Guy Marius Sagna: « Nous avons changé de Président, de PM… mais le système est encore là »

« Ma lutte n’est pas contre des hommes, mais contre le système », cette phrase a caractérisé la politique d’Ousmane Sonko ces dernières années. « Changer le système » est même devenu l’un des slogans qui ont porté Pastef au pouvoir. Mais 2 mois et demi après la nomination de Bassirou Diomaye Faye, il s’avère que ce système est plus coriace que prévu.

Malgré le changement de gouvernement, la nomination de « Pastefiens » à des postes clés, le système, lui, demeure. Guy Marius Sagna en est conscient. Interrogé par Jeune Afrique sur l’arrestation de journalistes dans l’affaire du Général Kandé, alors que Pastef, durant ses années d’opposition, a longtemps dénoncé de telles pratiques, le parlementaire a mis en avant le système.

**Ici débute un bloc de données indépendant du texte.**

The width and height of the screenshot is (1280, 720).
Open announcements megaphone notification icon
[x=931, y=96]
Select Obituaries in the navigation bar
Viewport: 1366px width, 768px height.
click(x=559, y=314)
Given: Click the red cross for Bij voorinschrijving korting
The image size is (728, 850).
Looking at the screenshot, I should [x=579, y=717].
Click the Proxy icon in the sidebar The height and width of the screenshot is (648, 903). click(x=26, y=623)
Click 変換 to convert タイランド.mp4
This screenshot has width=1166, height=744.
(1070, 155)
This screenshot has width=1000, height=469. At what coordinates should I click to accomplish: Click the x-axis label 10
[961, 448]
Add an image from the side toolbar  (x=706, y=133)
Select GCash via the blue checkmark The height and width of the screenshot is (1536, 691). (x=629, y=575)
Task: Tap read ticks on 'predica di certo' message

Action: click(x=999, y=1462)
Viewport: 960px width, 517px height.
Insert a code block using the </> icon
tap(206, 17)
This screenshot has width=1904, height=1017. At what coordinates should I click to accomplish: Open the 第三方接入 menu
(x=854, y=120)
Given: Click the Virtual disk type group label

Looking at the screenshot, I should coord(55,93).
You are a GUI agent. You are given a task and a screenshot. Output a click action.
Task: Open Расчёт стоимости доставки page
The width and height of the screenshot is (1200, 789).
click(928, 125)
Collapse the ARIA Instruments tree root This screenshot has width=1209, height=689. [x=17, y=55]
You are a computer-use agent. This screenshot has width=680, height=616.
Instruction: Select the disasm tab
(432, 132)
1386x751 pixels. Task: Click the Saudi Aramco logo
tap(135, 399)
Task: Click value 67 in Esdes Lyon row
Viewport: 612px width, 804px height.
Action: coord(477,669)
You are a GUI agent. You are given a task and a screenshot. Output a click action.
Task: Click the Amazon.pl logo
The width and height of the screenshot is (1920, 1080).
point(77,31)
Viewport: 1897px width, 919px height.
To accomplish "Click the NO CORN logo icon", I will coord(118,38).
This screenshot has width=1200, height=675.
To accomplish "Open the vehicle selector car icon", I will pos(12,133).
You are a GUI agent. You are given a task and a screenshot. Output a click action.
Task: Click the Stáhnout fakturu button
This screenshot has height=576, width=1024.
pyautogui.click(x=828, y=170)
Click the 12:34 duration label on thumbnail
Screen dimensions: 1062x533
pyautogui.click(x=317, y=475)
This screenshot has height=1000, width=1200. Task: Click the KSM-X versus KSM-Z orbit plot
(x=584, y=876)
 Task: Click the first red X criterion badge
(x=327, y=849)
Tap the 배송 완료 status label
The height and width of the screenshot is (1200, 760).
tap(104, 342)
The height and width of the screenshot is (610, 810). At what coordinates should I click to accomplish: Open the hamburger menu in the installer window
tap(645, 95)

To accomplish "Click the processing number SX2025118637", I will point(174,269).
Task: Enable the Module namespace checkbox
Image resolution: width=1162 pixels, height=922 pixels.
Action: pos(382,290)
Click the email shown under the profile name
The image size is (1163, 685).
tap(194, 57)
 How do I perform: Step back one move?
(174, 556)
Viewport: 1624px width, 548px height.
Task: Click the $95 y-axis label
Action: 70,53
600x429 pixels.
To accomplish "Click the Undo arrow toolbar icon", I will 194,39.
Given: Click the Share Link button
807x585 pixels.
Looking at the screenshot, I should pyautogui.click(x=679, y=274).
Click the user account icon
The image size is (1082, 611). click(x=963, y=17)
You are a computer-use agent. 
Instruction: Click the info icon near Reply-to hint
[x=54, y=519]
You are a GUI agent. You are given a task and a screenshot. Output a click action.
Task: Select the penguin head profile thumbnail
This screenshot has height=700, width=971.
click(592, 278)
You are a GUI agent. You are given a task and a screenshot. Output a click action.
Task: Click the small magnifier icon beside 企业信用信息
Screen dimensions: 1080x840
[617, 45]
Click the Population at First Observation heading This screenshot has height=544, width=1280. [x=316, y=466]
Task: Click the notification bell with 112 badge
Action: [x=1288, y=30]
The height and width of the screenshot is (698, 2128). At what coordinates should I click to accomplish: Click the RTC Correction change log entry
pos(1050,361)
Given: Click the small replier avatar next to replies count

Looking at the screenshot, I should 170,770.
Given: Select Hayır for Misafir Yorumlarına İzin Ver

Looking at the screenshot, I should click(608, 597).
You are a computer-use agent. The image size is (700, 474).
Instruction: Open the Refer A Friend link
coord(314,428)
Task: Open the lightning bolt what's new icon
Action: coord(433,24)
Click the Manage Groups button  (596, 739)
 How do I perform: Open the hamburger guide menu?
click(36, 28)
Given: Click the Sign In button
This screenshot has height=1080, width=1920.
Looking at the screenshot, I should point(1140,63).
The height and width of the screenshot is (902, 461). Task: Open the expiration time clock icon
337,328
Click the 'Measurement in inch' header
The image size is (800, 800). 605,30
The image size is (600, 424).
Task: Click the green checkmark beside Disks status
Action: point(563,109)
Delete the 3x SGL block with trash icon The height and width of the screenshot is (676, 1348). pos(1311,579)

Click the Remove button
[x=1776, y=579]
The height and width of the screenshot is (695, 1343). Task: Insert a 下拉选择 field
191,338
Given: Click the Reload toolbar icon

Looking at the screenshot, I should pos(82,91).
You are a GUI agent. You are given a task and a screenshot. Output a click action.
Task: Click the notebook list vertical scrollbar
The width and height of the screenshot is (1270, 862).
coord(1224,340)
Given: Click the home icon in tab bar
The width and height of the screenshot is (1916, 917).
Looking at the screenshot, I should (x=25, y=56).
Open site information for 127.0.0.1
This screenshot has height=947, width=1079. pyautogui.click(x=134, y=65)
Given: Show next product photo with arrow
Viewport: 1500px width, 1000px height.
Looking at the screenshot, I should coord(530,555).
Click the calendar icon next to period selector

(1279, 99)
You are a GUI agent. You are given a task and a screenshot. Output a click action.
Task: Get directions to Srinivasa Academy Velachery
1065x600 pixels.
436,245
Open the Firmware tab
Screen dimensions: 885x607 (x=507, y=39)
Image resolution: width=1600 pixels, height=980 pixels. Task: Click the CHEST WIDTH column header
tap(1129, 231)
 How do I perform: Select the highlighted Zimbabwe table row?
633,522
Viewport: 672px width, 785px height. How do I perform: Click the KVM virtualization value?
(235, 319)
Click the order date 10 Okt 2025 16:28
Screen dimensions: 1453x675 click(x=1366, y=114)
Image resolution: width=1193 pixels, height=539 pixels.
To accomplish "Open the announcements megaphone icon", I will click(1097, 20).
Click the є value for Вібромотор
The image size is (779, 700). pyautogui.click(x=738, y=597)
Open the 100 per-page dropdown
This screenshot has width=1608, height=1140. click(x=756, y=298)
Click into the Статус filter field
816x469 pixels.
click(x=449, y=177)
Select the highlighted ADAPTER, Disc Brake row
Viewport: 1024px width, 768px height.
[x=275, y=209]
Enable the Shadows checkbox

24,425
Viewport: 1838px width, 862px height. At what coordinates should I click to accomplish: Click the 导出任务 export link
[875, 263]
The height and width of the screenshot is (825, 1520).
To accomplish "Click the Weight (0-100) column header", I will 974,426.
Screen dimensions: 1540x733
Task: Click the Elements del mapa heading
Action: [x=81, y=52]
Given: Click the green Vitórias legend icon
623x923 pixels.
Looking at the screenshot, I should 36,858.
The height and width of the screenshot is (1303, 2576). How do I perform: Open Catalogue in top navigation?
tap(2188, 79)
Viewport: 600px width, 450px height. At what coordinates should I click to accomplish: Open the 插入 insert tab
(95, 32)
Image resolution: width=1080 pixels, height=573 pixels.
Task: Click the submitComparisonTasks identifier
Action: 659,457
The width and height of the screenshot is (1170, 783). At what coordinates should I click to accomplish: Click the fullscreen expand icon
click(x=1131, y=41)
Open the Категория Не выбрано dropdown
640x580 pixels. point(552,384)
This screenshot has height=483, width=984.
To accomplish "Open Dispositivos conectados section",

« Nous avons battu campagne pendant une décennie autour d’un leitmotiv visant à changer le système. Mais le système en question est encore là. Nous avons changé de président de la République et de Premier ministre ; les ministres et les directeurs de certaines administrations ou entreprises publiques ont, eux aussi, changé. Mais il ne faudrait pas en déduire pour autant que le système se réduit à cela. Ce système est toujours là. Au sein des tribunaux, les mêmes procureurs qui m’avaient envoyé en prison à six reprises, sous le règne de Macky Sall, siègent toujours », fait-il savoir.
 
Toutefois, Guy Marius Sagna souligne que des efforts sont en train d’être faits pour réformer la justice, comme les assises qui viennent de se tenir. Ce qui ne pourrait porter ses fruits qu’après ratification des lois qui en découleront. « (…) Les Assises nationales pour une justice réformée et modernisée, qui viennent de se tenir, doivent nous amener à évaluer les changements à apporter au système judiciaire que nous avons trouvé en arrivant au pouvoir. Le « Projet » de Pastef a notamment comme ambition de faire respecter la liberté pleine et entière de la presse. Nous serons intransigeants sur ce point, étant entendu que cette liberté doit s’exercer de manière responsable », ajoute le député.